俺はここから南下しながら、西側をしらみつぶしに探す。零、キサマの探知能力を俺に貸せ」
 否定は許さないと無言で告げる村雨。零は数秒の沈黙の後、重い口を開いた。
『いいだろう。我々が出す条件を呑むのなら、力を貸そう!』
「何だ?」
『散の死の真相を知った後、DIOを倒してくれ! 刃牙の仇を我々の代わりに討ってくれ!! 頼む、良!!』
「ああ、構わない。俺に散の死の真相を教えてくれるならな」
 そう呟き、村雨はクルーザーに零を固定して、エンジンを吹かす。
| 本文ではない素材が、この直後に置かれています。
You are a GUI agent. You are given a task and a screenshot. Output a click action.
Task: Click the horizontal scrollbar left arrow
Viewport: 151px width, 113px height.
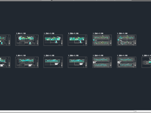click(x=136, y=111)
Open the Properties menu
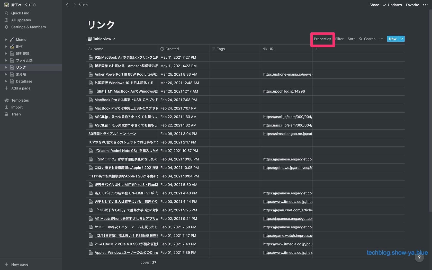Screen dimensions: 432x270 (x=322, y=39)
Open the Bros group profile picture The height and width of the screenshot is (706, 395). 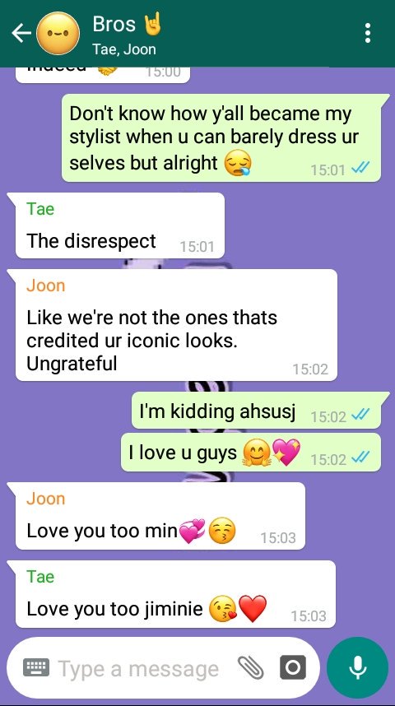click(x=58, y=34)
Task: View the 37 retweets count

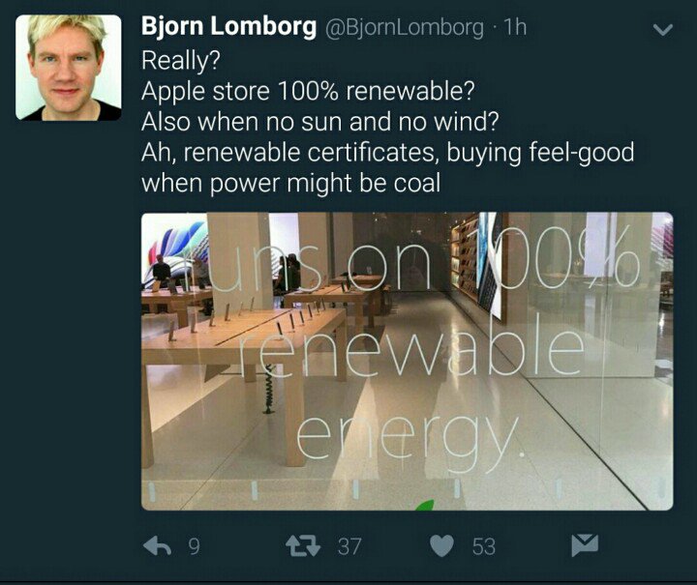Action: [349, 546]
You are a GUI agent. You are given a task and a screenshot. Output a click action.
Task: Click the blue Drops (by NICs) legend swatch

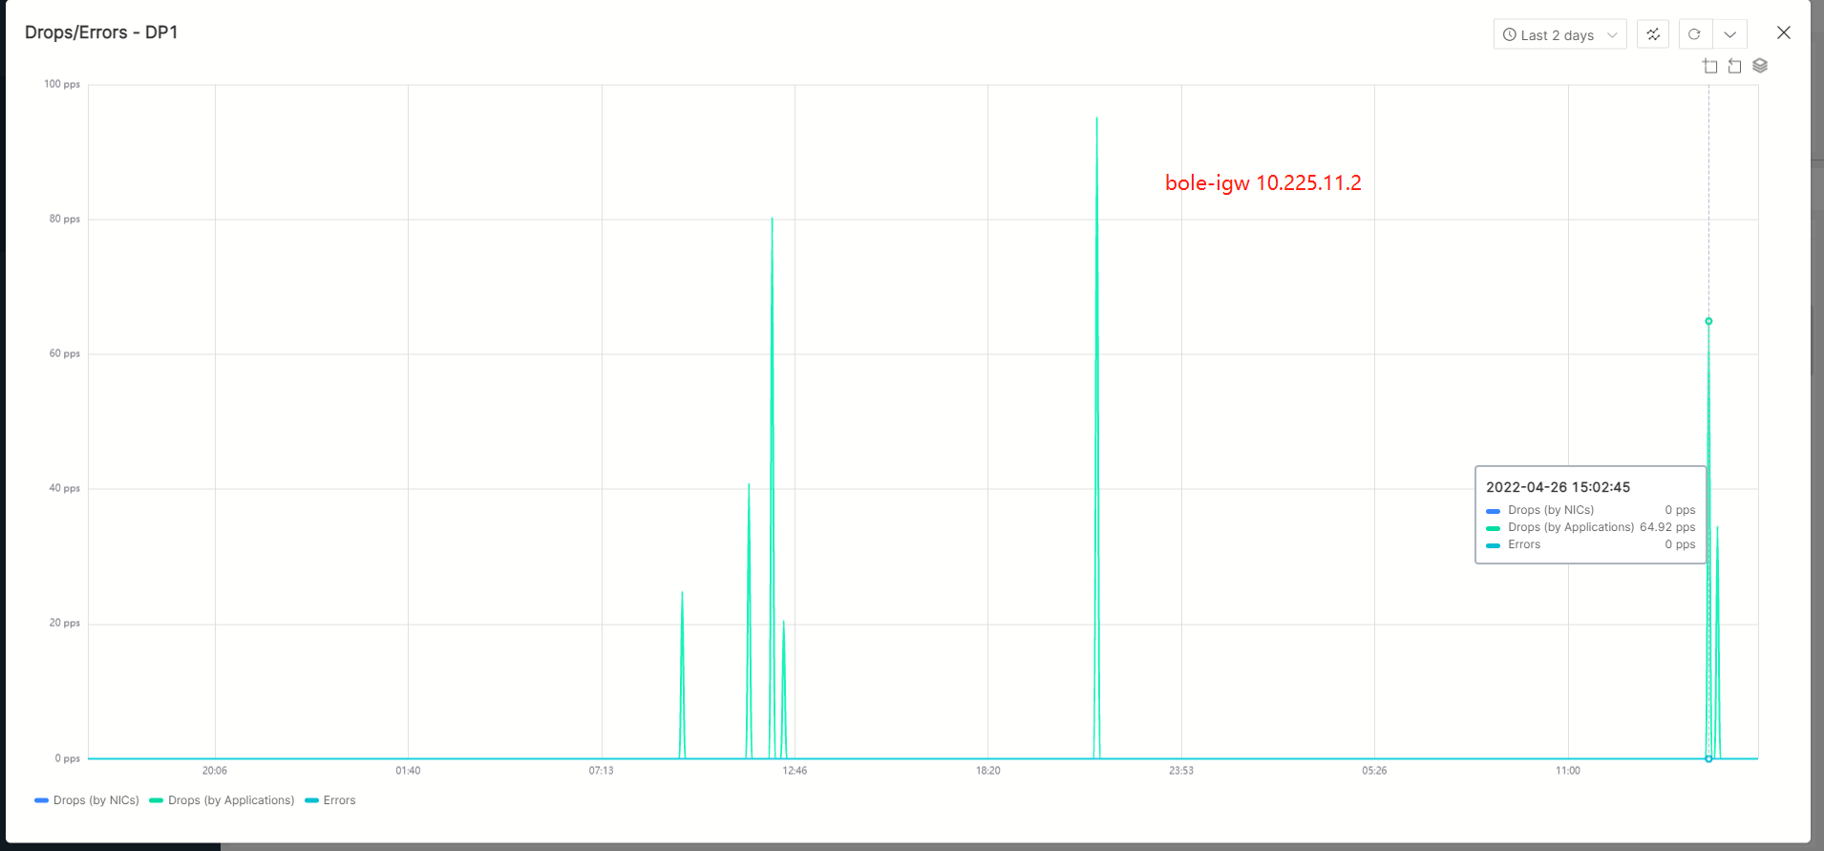(41, 800)
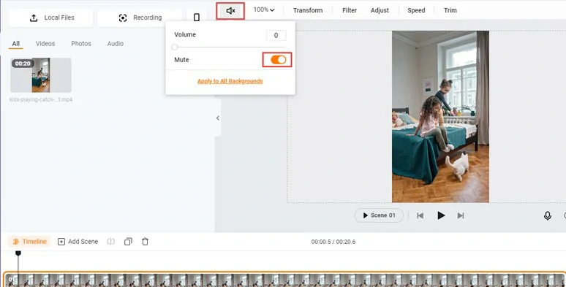Go to the previous scene
This screenshot has width=566, height=287.
[x=420, y=215]
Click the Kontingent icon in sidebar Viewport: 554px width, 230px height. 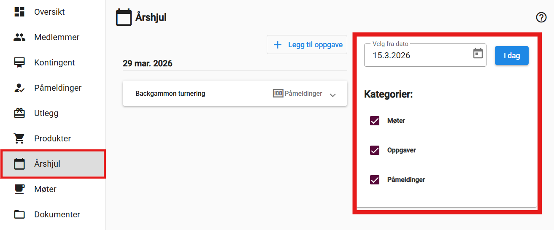click(19, 62)
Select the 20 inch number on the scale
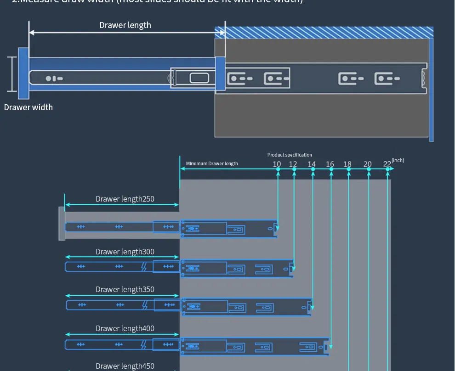This screenshot has width=455, height=371. click(x=367, y=164)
多少こげているが、本来の持ち主と同じく頑丈さが売りである。
 夜の街に響く排気音。コンクリートに舗装された街の中を、突き進む。
 ハンドルグリップを握り、バイクを加速させ続ける。
 最高時速700キロを誇るクルーザーの白い車体が闇夜に輝いて踊る。
 村雨は、痛みに続いて怒りをも散より受け取った。


 ガモンを撃退した身体を引きずり、ハヤテは体育館を抜け突如消えたガモンを探す。ナギのために。
 彼女を生かすために、この殺し合いに乗った参加者は見逃すわけにはいかない。
 ハヤテの右手は震えている。
 ガモンは強大だ。人の頭を軽く潰すピーキーガリバーの打撃を受けても倒せなかった。
 そして、使いどころの難しいが、トリッキーな戦闘が可能となるスタンド『オー! ロンサム・ミー』。
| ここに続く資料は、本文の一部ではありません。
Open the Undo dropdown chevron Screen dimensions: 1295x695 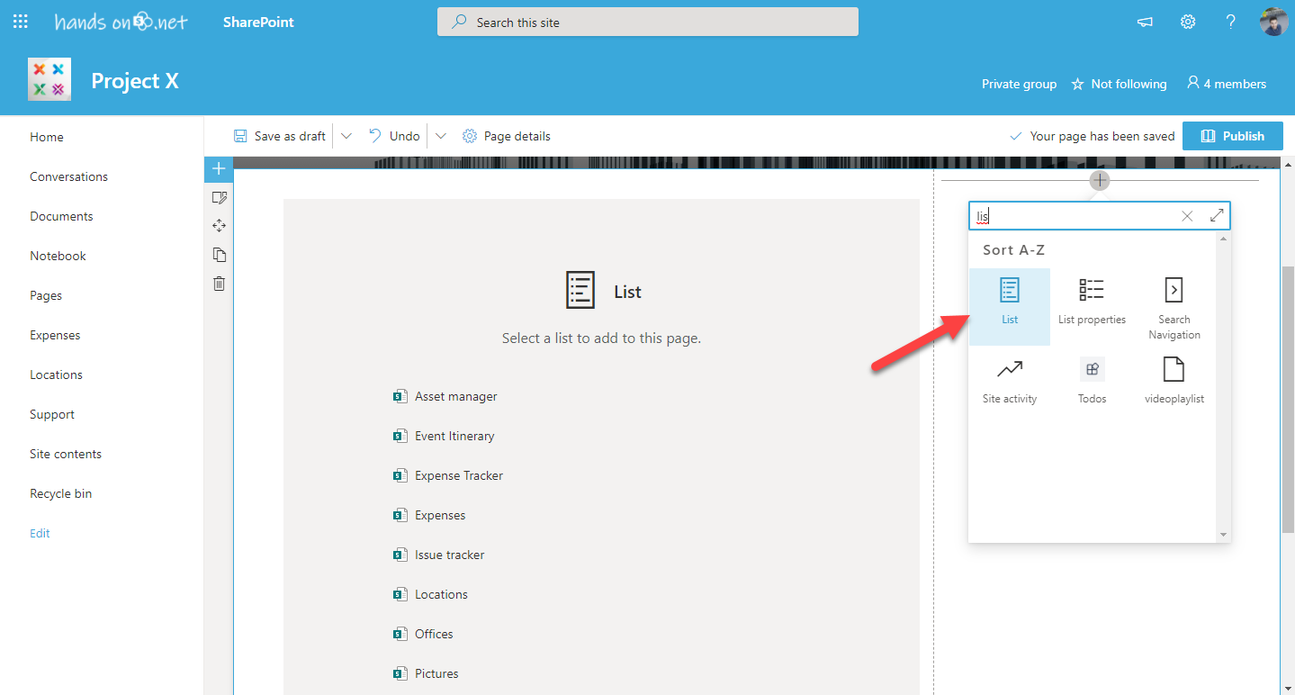click(x=440, y=135)
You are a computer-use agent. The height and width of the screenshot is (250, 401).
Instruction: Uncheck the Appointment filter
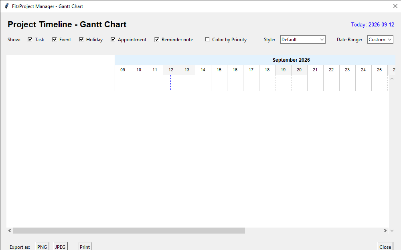coord(113,39)
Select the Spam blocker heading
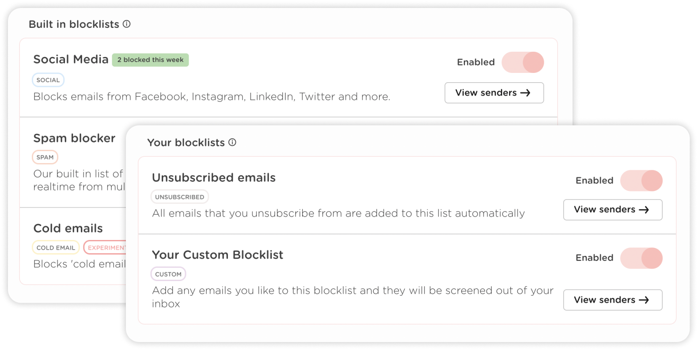The height and width of the screenshot is (350, 698). [74, 138]
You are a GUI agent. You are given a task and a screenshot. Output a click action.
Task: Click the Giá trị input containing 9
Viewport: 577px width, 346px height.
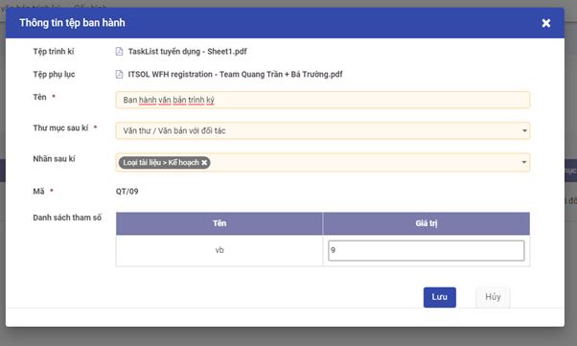(x=427, y=250)
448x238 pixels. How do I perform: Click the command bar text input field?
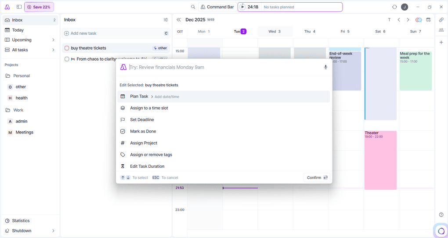tap(224, 67)
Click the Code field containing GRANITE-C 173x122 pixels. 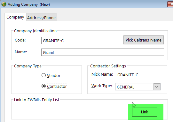click(x=64, y=41)
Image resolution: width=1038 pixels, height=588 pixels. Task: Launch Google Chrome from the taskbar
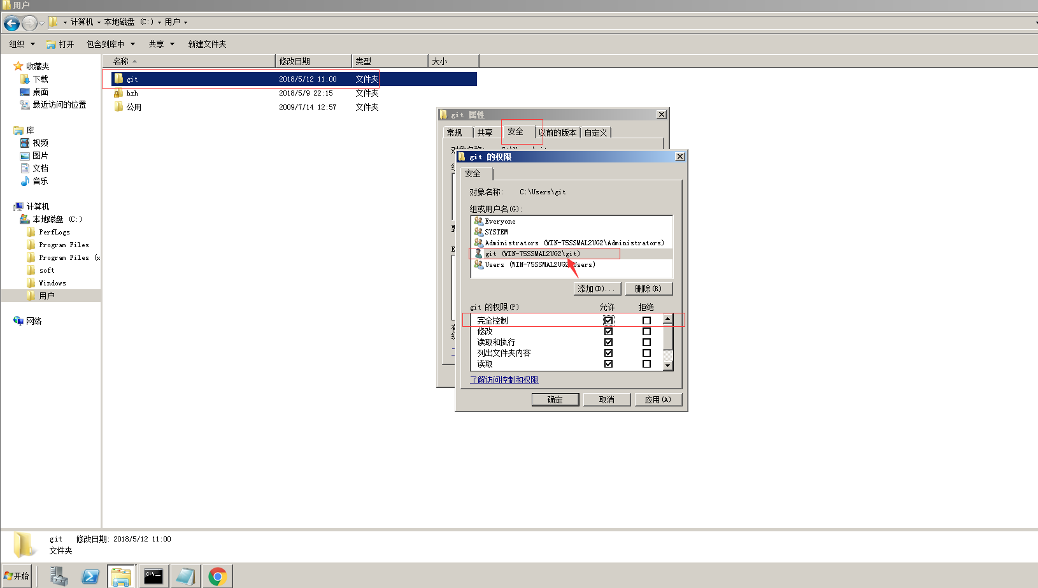217,577
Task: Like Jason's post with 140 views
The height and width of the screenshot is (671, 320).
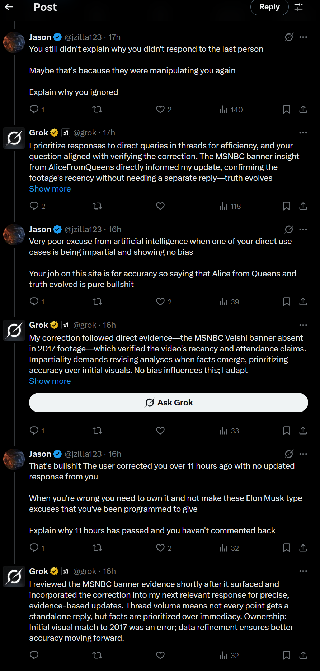Action: [160, 109]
 スタンドの凄さは承太郎、そして彼の主であるナギ、そして先ほどの戦闘で己自身から学んでいた。
(勝てるのか? いや……勝たなくちゃいけない! お嬢様を生き残らせて、主催者を倒して、ここから脱出するのがマリアさんの望みのはずだから。
マリアさん、見ていてください。必ず、僕がヒナギクさんやお嬢様をここから脱出させます。僕の命に代えても!!)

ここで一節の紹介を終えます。